The reason why I wanted to recall all that is because it was quite a culture shock going into that job, having been Schools Minister for three years. I had been trotting out the rhetoric about how brilliant all our schools were and what a great job we were doing, and then I saw and met the young people who were at the wrong end of the school system and had not been well served by it. As Schools Minister, I was the Minister who made being NEET technically illegal because I conceived of and took through the legislation to raise the participation age to 18. Indeed, that was a success statistically, in that we moved from 15% NEET down to 10% NEET in that time, but the reality for the minority who continue to be failed by our school system is pretty bleak. The noble Lord, Lord Baker, underscored that.
This report goes to the right things: the skills gap and the school curriculum. I agree with the noble Lord, Lord Baker, about the curriculum, the need for a much better, all-age careers service, fully staffed by proper professionals who can help people of every age, the need for FE funding and apprenticeships for young people in particular and the problem of Whitehall silos. When I was at DWP I was trying to work with the Skills Minister, who I got on really well with. We both wanted to join up the skills system and the unemployment support system, yet the silos of Whitehall frustrated us.

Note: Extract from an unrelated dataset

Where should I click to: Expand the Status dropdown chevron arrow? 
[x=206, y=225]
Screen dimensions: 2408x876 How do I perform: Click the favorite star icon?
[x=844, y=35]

It is really important that the recommendations in this report are listened to by government, but I will use the remaining time I have to say that I also want to see a mindset change. The reason why we wanted to raise the participation age was to create a mindset change which said that it is intolerable that there are people not in education, employment or training at the ages of 16 to 19. My 11 year-old at home, who has just started year 7 this term, will leave statutory education in 2030. She will then probably have a working life of 50 to 60 years, so she will be in the labour market until something like 2080 or 2090. We have to think about whether, in the remainder of her secondary school experience that she has already started, we are preparing her for the way the world—her world—will change between now and 2090.

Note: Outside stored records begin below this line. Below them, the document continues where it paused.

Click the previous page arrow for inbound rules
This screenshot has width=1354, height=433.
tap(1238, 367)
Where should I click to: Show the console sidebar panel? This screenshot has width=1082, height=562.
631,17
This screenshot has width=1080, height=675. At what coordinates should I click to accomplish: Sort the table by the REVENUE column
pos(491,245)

We have to think about the need for a greener economy and the sorts of green growth and investment that has just been talked about in the previous debate in this Room. We have to think about STEM skills, but also the craft skills for a retrofit economy, which in many ways is what we need in order to make existing resources go further.

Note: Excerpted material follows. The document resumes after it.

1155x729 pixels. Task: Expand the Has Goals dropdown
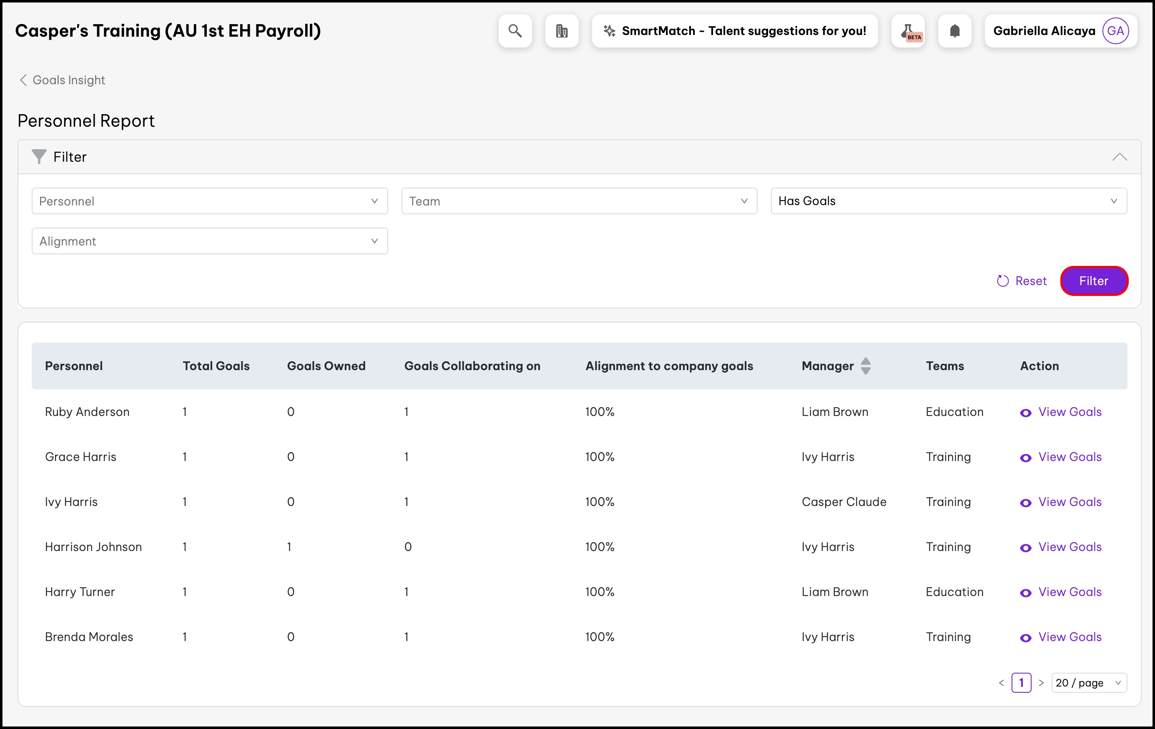pos(948,201)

AI machines will be doing much more of the work during the rest of this century, which means we need an education system that helps my daughter compete as a better human, not as a better machine. The danger of our current curriculum is that it is training our children to be machines that will be outcompeted by better machines. We need to be more human, more caring and more curious. We will have an ageing population during our lifetime which simply cannot afford to carry a large number of young people who become long-term unemployed and a drain on the welfare state.
We need to start from there—from a vision of what sort of world this century will create for the people who are currently in school—and work backwards. What will the adult skill system be like? Will it allow people to constantly retrain, change careers and have a proper love of learning and ability to self-direct their learning? What changes do we need in our higher and further education systems so that they work better together in all parts of the country, not just in those where the universities are currently located?
What are the qualification and curriculum needs? I recently went into an E-ACT school in Daventry with a motor vehicle workshop. I asked about the qualifications that are being studied, and none of them include a specification for hybrid cars. Yet, as we just heard in the previous debate, we will not be selling internal combustion engine cars by the time the kids working on those cars enter the labour market. It is shocking that we do not have a skill system that anticipates the future. It looks at what we might need now and the skills gaps now, and tries to fill those with qualifications, but that is inadequate. We need now to be looking to a much more dynamic, future-looking, whole-system change, so that we can urgently achieve the green growth and the much more human-centred society that this country, including my 11 year-old at home, is growing up into.